Nash grew up in southern Utah at a time when it was "the wild, wild West," according to his lawyer, Thomas Phalen, and had been jailed almost continuously since he was 15.

"Think about it – he had 15 years of life in southern Utah," went to prison for an armed robbery in 1930, and "remained in prison for the next 80 years, more or less," Phalen told the Associated Press. Despite his lifetime of crime, Phalen saw Nash as an "old cowboy," the news agency said, a man who still used words like "bushwhacked."

Nash, who was confined to a wheelchair, suffered a series of heart attacks, and, according to Phalen, had been moved to the prison's medical facility because he was mentally unfit.
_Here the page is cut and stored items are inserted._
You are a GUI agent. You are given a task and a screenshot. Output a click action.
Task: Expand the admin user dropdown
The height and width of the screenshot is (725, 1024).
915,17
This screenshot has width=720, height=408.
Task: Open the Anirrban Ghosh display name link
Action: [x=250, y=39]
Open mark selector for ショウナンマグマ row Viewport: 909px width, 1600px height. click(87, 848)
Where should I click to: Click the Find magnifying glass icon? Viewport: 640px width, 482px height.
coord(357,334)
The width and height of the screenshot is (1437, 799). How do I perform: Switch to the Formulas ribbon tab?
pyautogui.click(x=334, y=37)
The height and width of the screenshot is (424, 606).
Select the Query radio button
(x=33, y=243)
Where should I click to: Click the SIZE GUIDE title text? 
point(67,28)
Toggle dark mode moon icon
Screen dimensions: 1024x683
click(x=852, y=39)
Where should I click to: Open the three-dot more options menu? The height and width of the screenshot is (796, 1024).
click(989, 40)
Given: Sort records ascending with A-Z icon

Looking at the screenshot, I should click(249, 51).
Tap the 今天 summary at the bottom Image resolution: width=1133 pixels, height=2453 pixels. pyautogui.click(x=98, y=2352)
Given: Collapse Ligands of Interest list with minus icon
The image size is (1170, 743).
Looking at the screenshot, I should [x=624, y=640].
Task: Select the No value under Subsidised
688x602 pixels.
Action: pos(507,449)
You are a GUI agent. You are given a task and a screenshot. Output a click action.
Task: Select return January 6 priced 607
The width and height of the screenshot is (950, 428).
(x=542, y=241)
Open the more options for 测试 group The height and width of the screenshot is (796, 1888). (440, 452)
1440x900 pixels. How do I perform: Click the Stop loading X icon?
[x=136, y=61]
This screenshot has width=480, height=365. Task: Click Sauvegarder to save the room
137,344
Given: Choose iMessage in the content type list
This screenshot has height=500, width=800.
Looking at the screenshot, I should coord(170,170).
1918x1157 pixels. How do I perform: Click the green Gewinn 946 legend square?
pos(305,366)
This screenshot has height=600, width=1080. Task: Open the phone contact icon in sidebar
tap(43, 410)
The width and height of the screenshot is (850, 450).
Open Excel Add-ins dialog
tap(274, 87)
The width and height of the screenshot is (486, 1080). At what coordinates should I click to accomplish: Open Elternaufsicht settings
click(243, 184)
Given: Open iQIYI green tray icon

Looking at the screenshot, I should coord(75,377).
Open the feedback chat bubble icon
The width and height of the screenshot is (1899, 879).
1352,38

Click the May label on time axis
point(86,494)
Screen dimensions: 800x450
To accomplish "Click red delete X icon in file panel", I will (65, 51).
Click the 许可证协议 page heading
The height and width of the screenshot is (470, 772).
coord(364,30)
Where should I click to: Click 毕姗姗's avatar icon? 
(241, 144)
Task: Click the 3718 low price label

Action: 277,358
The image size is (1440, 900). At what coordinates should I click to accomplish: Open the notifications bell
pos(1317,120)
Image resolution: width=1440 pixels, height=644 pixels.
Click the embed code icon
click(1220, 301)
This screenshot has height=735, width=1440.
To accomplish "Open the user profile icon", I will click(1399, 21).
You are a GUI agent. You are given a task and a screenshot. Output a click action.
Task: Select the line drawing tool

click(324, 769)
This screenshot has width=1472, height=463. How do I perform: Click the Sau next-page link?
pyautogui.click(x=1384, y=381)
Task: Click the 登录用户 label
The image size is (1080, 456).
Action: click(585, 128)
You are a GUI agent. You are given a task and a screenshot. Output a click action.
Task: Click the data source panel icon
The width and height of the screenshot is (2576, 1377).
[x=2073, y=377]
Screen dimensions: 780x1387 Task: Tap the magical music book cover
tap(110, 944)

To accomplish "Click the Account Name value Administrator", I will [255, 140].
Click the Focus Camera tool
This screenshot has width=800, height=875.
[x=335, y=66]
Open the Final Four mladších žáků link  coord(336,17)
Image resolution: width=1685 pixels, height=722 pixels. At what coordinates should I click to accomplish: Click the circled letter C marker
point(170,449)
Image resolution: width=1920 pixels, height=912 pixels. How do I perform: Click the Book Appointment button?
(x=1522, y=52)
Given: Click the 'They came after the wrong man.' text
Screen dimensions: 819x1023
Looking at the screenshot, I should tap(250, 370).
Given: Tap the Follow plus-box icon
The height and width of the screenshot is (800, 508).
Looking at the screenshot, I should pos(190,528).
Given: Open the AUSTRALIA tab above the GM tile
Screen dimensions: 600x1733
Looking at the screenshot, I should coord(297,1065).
But a spokesman for the Arizona Department of Corrections told the AP on Sunday that he did not know if Nash was in his death row cell or the medical center at the time of his death.

Nash was jailed for 15 years in Leavenworth, Kan., after his first offense at the age of 30, Phalen says.

He was then imprisoned for 25 years for twice shooting a Connecticut police officer in 1947, who managed to survive. In 1977 he received two life sentences for a robbery and murder in Salt Lake City.

But Nash escaped prison in 1982 and three weeks later, on Nov. 3, 1982, demanded money from an employee, Greggory West, at a coin shop in Phoenix. West died after Nash shot him three times.

As Nash tried to escape, a nearby shop owner tried to stop him by pointing a gun at him. While Nash tried to wrestle the gun away, he was arrested by a police officer, and later convicted of first-degree murder, armed robbery, aggravated assault and theft.

Nash managed to stave off his execution through a series of appeals. At the time of his death state prosecutors were appealing to the U.S. Supreme Court a lower court ruling in September that Nash was entitled to a hearing to determine if he was competent to assist in his defense.